Everyone involved in health care should take to heart the results of this study. Part of the reason why the patient experience is bad and getting worse is because of the disconnect between patients and providers. Among the findings:

  • Providers misjudge the perception of their performance on elements that are most important to consumers.
  • There is a gap in perception between providers and consumers on the quality of experience currently being provided.
  • Consumerism has upended other industries, leading to new expectations for the patient experience.

For anyone interested in learning more about the study, Helen Stewart, Managing Principal at GE Healthcare, Paul Schrimpf, co-lead of the healthcare practice at Prophet and Jeff Gourdji, Associate Partner at Prophet, will lead a webinar on Wednesday, March 30th at 12 p.m. (CST). We’ll share the link as soon as it’s posted online.

Health IT Bill — Why it’s important for patients

Last month, the U.S. Senate Committee on Health, Education, Labor and Pensions unanimously supported the “Improving Health Information Technology Act.”

Senate Bill 2511 stresses the importance of using the electronic health record as a central repository for a patient’s entire medical history, including medications prescribed, treatment plans, immunization records, allergies, radiology imaging and lab results.

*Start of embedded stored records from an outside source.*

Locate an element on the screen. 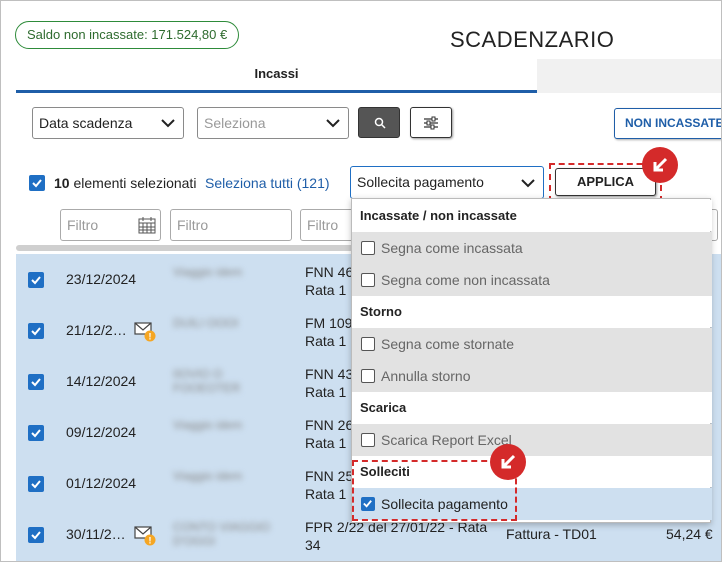 The height and width of the screenshot is (562, 722). seleziona-select: Seleziona is located at coordinates (273, 123).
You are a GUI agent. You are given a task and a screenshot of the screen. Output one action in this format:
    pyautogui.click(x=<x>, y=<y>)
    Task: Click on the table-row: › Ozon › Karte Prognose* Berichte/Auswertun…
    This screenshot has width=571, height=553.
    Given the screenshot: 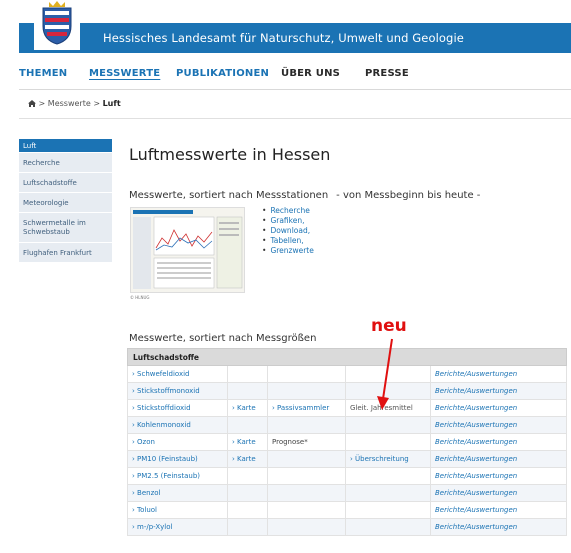 What is the action you would take?
    pyautogui.click(x=348, y=442)
    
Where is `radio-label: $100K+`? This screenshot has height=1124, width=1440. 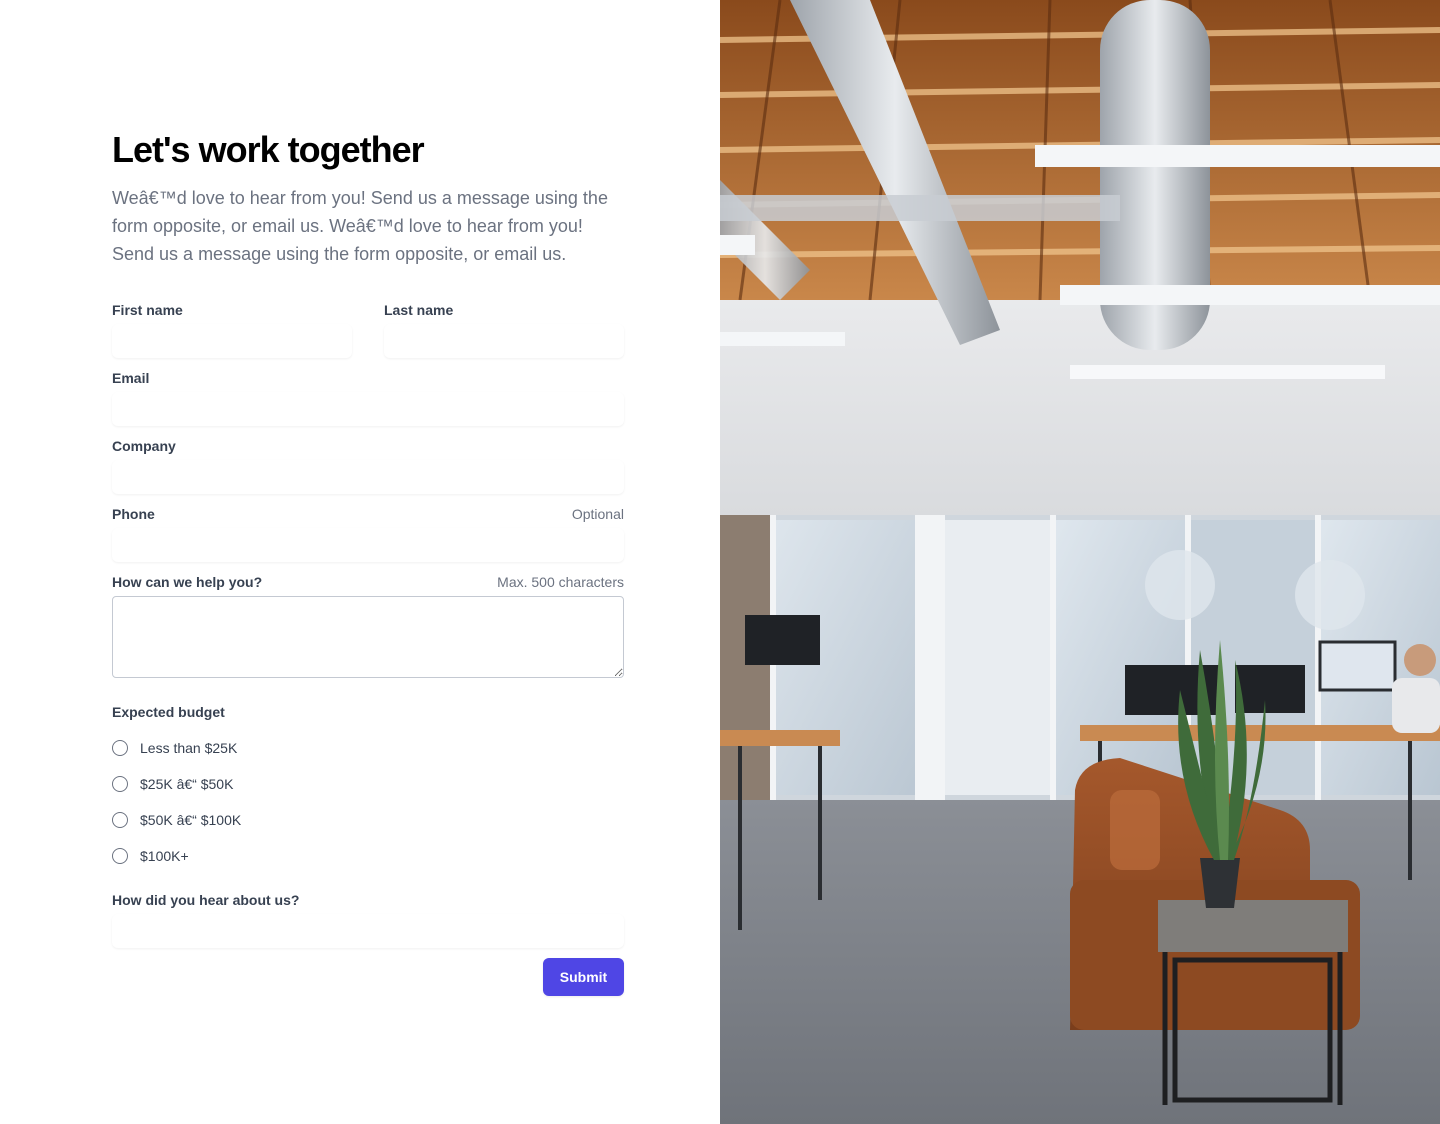 radio-label: $100K+ is located at coordinates (164, 856).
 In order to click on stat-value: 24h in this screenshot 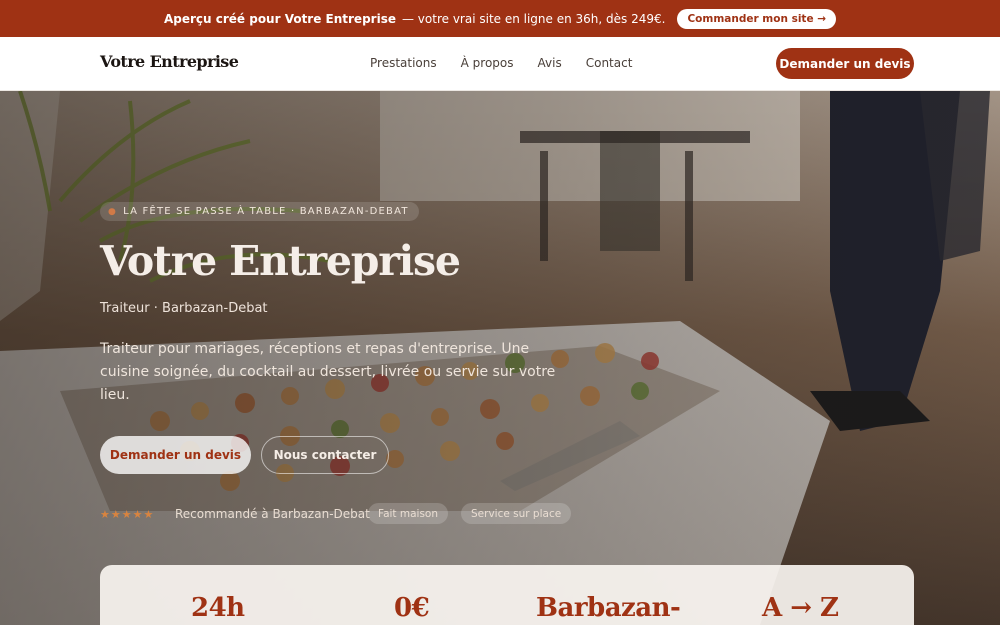, I will do `click(218, 608)`.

Healio.com highlights research from the Annals of Family Medicine that shows doctors spend as much as 16.6% of their working day performing administrative duties, including charting and dictation.

“We should go out to the doctors of the country and say, ‘If you’re spending 50% of your time filling out forms, then either you’re doing something wrong or we’re doing something wrong,’” Committee Chairman Lamar Alexander, R-Tenn. said at the hearing. “Let’s work together to fix that. I think the physicians of this country would have appreciated that and would begin to see electronic medical records as an aid, rather than something they dread.”

Innovation in Public Health

Joseph Jimenez CEO of Novartis identifies “Five Ways Innovation Is Advancing Public Health” in a recent piece published at Forbes.com

We agree that precision medicine is one of the most promising innovations that will transform how patients are treated.

“Over the last several years, major advances in genomics–specifically, the way diseases manifest and develop in the body at the genetic level–are improving our ability to target illness at each stage and improve the patient experience,” Jimenez writes. “As a result, we’re sometimes better able to predict which treatments could be most effective by taking into account patients’ individual differences in genetic make-up, environment and lifestyle…With this technology, we may be able to precisely delete, repair or replace the genes that cause currently untreatable diseases, such as cystic fibrosis.”

As we’ve said over and over again, the goal is to deliver the right treatment to the right patient, right now. With advances in precision medicine, we’re quickly making one-size fits all medicine a thing of the past.

Blame the Vials!

The New York Times editorial board recycles the narrative that “Reducing Drug Waste Could Save Billions of Dollars.”

“Given how expensive many cancer drugs are,” the Times editorializes, “it is alarming that the government, private insurers and patients spend an estimated $3 billion a year on cancer medicines that are thrown out because they are packaged in unnecessarily large quantities.”

While it is true that $3 billion is a staggering amount of money, it’s chump change compared to what is lost due to medical errors, fraud and abuse and defensive medicine by doctors who don’t want to be sued. According to some estimates, medical non-adherence by patients who don’t take their meds as prescribed (often because they cannot afford the insurance co-payments) costs the system more than $300 billion.

We agree with the study that there are contradictory regulatory guidelines about packaging size and residual re-use. We are eager to hear new suggestions from doctors, since they are the ones who determine optimal dosing for each individual patient based on their specific medical profiles. Working together on this issue that $3 billion can be reduced. But the key is working together.